The Chinese language, or group of related languages, is spoken by the Hans, who constitute 94 per cent of China’s population. One word for the language in Chinese is Hanyu, the Han language. Different, non-Han languages are spoken by the other 6 per cent of the population, the so-called minority peoples, such as the Mongols and the Tibetans.
The Chinese language is divided into a number of major dialects (with many sub-dialects). Speakers of different dialects in some cases find each other unintelligible, but dialects are brought together by the fact that they share a common script. The main and official dialect, which is known by a number of names: Mandarin, modern standard Chinese, or Putonghua (’common speech’). It is spoken in its various sub-dialect forms by almost three quarters of the Hans across the northern, central and western regions of China, but its standard pronunciation and grammar are associated with the Beijing area of north China, though not with Beijing city itself. The other dialects are Wu (spoken in Jiangsu and Zhejiang, including Shanghai), Xiang (in Hunan), Cantonese (in Guangdong), Min (in Fujian), Hakka (in northeast Guangdong and other southern provinces) and Gan (in Jiangxi).
Cantonese, Min and Hakka are widely spoken among overseas Chinese. In Taiwan a form of Min dialect is used, though the official language is Mandarin, and called there guoyu (’national language’). Mandarin in also widely used in Singapore, where it is known as huayu (’Chinese language’). Elsewhere, Chinese emigrants took their particular dialects with them, and in Britain, for instance, the Chinese people, who are largely from Hong Kong, almost all speak Cantonese.
The Chinese character script existed virtually unchanged for two thousand years until a range of simplified forms began to be introduced by the mainland Chinese government in the 1950s. These simplified characters are used throughout China and increasingly in Chinese communities outside China.
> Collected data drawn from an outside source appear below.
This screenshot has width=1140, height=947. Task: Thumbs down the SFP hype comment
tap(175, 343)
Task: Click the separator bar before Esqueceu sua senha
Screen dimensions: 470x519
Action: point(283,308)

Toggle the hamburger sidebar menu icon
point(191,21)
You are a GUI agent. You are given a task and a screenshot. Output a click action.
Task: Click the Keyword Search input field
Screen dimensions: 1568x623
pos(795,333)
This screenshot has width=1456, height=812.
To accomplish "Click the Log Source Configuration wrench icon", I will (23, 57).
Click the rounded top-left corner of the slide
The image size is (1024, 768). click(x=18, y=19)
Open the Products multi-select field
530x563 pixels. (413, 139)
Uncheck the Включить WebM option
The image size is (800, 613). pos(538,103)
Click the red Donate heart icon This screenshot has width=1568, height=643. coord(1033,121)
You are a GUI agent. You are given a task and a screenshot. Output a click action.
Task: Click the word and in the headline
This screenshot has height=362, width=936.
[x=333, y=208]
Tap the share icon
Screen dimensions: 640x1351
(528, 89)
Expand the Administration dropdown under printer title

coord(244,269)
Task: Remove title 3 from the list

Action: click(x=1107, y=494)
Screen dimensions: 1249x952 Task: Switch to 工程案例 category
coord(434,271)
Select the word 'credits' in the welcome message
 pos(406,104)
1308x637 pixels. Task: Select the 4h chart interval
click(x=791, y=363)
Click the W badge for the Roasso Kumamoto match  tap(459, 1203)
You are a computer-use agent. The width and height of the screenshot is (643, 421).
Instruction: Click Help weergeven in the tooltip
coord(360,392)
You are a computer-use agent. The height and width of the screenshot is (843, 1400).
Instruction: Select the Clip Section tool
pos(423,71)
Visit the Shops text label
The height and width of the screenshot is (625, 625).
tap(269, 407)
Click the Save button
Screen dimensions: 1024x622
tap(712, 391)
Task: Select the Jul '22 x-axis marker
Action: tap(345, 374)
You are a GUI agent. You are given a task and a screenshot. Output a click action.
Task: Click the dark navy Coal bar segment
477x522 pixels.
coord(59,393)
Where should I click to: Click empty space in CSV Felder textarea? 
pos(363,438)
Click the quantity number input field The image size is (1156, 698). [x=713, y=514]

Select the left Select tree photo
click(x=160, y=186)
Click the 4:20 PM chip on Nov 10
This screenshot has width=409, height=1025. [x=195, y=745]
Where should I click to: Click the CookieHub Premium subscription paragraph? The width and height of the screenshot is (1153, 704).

The formal written language of China until the early decades of the twentieth century was Classical Chinese, which, as the vehicle for all publicly acknowledged literature and for official documentation, was at the heart of the Chinese cultural tradition. However, it had grown remote from spoken Chinese in syntax and lexis, and had a position somewhat akin to medieval Latin in relation to the Romance languages it had spawned. It was left behind by modern written styles, based on spoken Chinese, which evolved over the last hundred years, but echoes of Classical Chinese remain in contemporary speech and writing, especially in literary and aphoristic registers.